Casualties: Stuff like Camera Pro, which gives you a ridiculous amount of control over the camera, would have a hard time complying with SDK rules. More than that, Zdziarski says, Apple has "privatised" the CoreSurface framework, which is "making it very difficult for developers to write their own movie players, 2D games, and similar kinds of renderings," especially with performance approaching passable.
Apple's app review process is a complete mystery to developers and takes forever, which can effect app quality and horribly delays app updates.
Casualties: Aurora Feint's developers revealed to us, "How the whole review process [for applications]goes is unknown to us," and that Apple doesn't even tell developers how many times their app is downloaded—they've gotta figure it out by the size of the cheque or have the app report back. NetNewsWire's Brent Simmons related the cloak-and-dagger headaches to Wired, telling them that developers are "not supposed to discuss actually programming on the iPhone with anybody—even though that would raise the quality of the apps." Between July 11 and July 17, Simmons pumped out five updates to its application and none of them had showed up by the 17th.
Apple limits app testing to five devices, so there is basically no beta testing.
Casualties: Us. We're the beta testers. Aurora Feint's developers told us that for app testing, "Apple requires special signing to be done that binds each app to a specific device for debugging purposes," and it's limited to five, so they "definitely had some people camping out in our offices" to test. Twitterific creator Craig Hockenberry notes that the iPhone app's crash report come to a dev in a form barely more comprehensible than Swahili, on top of lacking info about what's going on in the phone outside their app. And then, if you do have a fix, there's no way to test it, other than to release it out into the wild through the App Store, "the developer equivalent of playing Russian roulette."
On the upside, Apple appears to be launching a beta testing program soon that'll let devs test apps on up to 100 devices, which jibes with what Tapulous CEO Bart Decrem alluded to in a conversation with us. Hopefully it does roll out in the next couple days, as expected. But even then, putting beta software on a device will require the iPhone or iPod serial number, and will still have to snagged through the App Store.
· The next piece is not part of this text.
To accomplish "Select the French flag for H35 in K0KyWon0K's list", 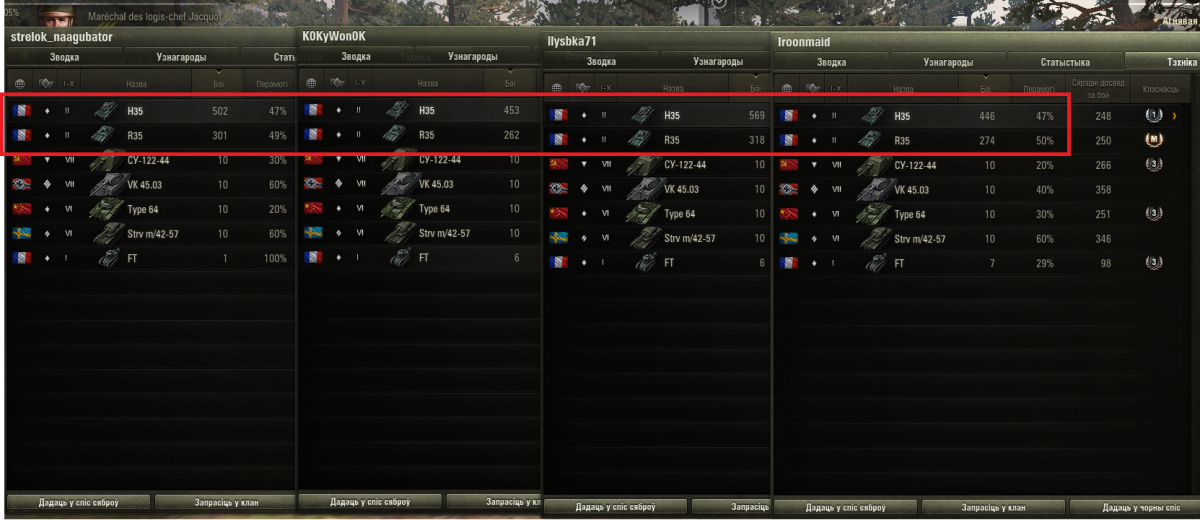I will [313, 111].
number one priority is Apple.
Casualties: Basically anything that threatens any of the iPhone's core functions or key profit centres. Opera told us they aren't developing for the iPhone because the SDK doesn't allow apps "that interpret code, which is essentially what the browser does." Mozilla CEO John Lilly is more acidic in this month's Wired saying, "Apple makes it too hard" but they're using "a business argument masquerading as a technological" one. Any formats not supported by Apple essentially don't exist. AT&T has implied to us that it's Apple that's not allowing laptop tethering, though there's obviously network considerations for the carrier, so we're reasonably, but not totally, sure. The NY Times makes it clear that distributors of free music or video will have it tough too, so don't expect a MyWaves or a Hulu app until the rules get clearer. Steve Jobs told the NYT that this does represent a competitive threat. "We will compete" with developers' apps, he said blatantly.
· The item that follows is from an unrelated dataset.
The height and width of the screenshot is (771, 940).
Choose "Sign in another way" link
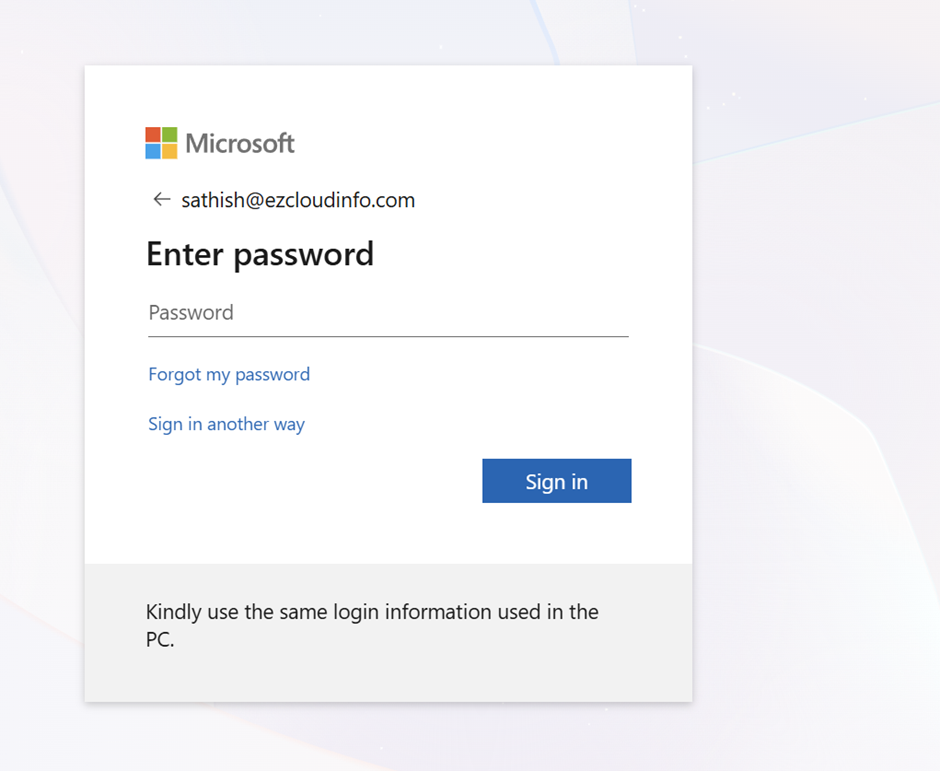click(x=226, y=424)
As anyone running the 2.0 software knows, there are definite stability issues, lending a lot of credence to Apple's sandbox for applications—could you imagine it being more unstable? On the other hand, the massive anticipation for the Pwnage 2.0 tool, the vast universe of applications we're missing out on—not just pirated goodies, but honest-to-God mission-critical wares—shows the SDK clearly doesn't provide everything we need it to. And it might never. But the black market app economy can and does fill the void. Apple might seek to shut it down, but the iPhone's two-class app economy may prove to be its greatest strength.